Nous suivons ainsi plus particulièrement une dizaine de personnages, la plupart attachants car volontaires, soucieux d’une vie meilleure, se débattant avec des conditions de travail scandaleuses pour un salaire de quatre euros par jour, quand ceux-ci sont effectivement versés.
Tout sonne vrai, juste, vécu. Pour toucher cette réalité et la décrire au plus juste, Simon Lamouret a eu l’autorisation de suivre un chantier des débuts à la pierre finale. Pendant douze mois, il a pu ainsi recueillir auprès des ouvriers dont il a su gagner la confiance, des témoignages réels, qu’il a juxtaposés dans un judicieux montage narratif. Ce sont eux les véritables sujets de cette Bd, « documentaire romancé » comme le qualifie l’auteur.

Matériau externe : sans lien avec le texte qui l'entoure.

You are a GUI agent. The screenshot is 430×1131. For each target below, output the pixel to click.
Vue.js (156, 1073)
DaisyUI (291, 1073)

A cette aventure humaine décrite avec précision et tendresse, s’ajoute une dimension graphique exceptionnelle. Fait au départ de « briques » et de broc, l’immeuble posé sur quelques pierres posées au sol devient en l’espace de quelques pages, un immeuble de standing et de luxe dont on peine à comprendre la belle réalisation finale. De doubles pages en doubles pages somptueuses, les chapitres se succèdent comme les étages se superposent, sous l’oeil d’un arbre magnifique, veilleur inattendu du travail des hommes. Et resté miraculeusement debout.

En refermant la BD, on garde un goût amer de cette exploitation de main-d'œuvre au profit de quelques uns. Un goût d’universel même si la situation indienne décrite est exacerbée. Malgré tout, il faudra construire à Bangalor d’autres logements sur d’autres terrains. Avec un autre arbre. Avec d’autres ouvriers pour que recommence à nouveau l’histoire. Avec Mehboob, Mohamed, Pierre, Paulo, Juanito et tant d’autres.